# cant read jpeg files without opening them



## sandymom (Mar 14, 2012)

I have mac, ox s (snow leopard) operating system
until recently, when i opened my pictures files, I saw the actual images in which ever way i used the sort (coverflow, list,etc)
Suddenly, all I can see now in the place of the actual photo, is a standard jpeg folder image(boy with lens and words jpeg underneath) and the file name underneath (they all end with jpeg extensions)-want to be able to reset it back to being able to view my photos, without having to click to open each file

any ideas?takes hours to go through my images this way

appreciate any help

thanks


----------



## wowzer (Dec 28, 2009)

How about under the view menu..."show view options" then make sure "show icon preview" is checked.


----------



## sandymom (Mar 14, 2012)

thanks for the idea, but that option is already selected
the weird thing is, when i went through my files, while the vast majority of the images come up as icon folder images, about 2/100 photos do show up as images.
They have the same .jpg extensions, and are listed as jpeg image in file explanation-can find no reason why a few appear as photos, while the rest appear as standard jpeg folders (smiling boy, camera lens)

any other ideas, have tried opening up every menu to see what to do, nothing seems to work


----------



## wowzer (Dec 28, 2009)

I'm a little confused.

What are you viewing them with? iPhoto or just opening on the desktop.

When you say "standard jpeg *folder* image" ... Are they in folders or are they individual images?

can you post a screenshot of what you're seeing?


----------



## allnodcoms (Jun 30, 2007)

If you hit the spacebar, does it throw up a preview?

Danny


----------



## sandymom (Mar 14, 2012)

thank you all
in frustration, i restarted the machine (not for the first time since this problem began) and now it it again functioning the way it should.
Don't know why, but am grateful for all your help-many thanks, i am so happy


----------

◇ ◇ ◇ ◇ ◇ ◇ ◇

# EXERCISE TASK 1
Render this sentence from the forum thread in Spanish: "If you hit the spacebar, does it throw up a preview?"
# EXERCISE TASK 2
Reproduce word for word the stretch of the forum thread from "I have mac, ox" through "sort (coverflow, list,etc)".
Rely on the forum thread alone.

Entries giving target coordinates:
◇ ◇ ◇ ◇ ◇ ◇ ◇

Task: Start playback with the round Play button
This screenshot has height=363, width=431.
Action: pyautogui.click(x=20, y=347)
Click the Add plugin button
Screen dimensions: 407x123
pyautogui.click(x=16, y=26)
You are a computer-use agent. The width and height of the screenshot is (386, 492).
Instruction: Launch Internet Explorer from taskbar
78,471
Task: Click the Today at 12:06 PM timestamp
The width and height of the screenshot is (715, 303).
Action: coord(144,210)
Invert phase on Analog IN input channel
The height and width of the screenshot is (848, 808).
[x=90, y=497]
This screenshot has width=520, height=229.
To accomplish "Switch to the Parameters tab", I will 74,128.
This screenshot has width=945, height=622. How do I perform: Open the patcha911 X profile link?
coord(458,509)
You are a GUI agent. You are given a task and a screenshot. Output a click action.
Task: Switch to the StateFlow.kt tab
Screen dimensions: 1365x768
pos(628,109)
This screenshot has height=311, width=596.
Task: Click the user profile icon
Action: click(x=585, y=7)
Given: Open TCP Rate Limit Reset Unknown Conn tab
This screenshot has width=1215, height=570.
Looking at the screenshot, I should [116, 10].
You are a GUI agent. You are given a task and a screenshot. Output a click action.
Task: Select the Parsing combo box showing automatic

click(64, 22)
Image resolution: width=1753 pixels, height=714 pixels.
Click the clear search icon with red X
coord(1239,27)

◇ ◇ ◇ ◇ ◇ ◇ ◇

# EXERCISE SOLUTION 1
Si presionas la barra espaciadora, ¿aparece una vista previa?

# EXERCISE SOLUTION 2
I have mac, ox s (snow leopard) operating system
until recently, when i opened my pictures files, I saw the actual images in which ever way i used the sort (coverflow, list,etc)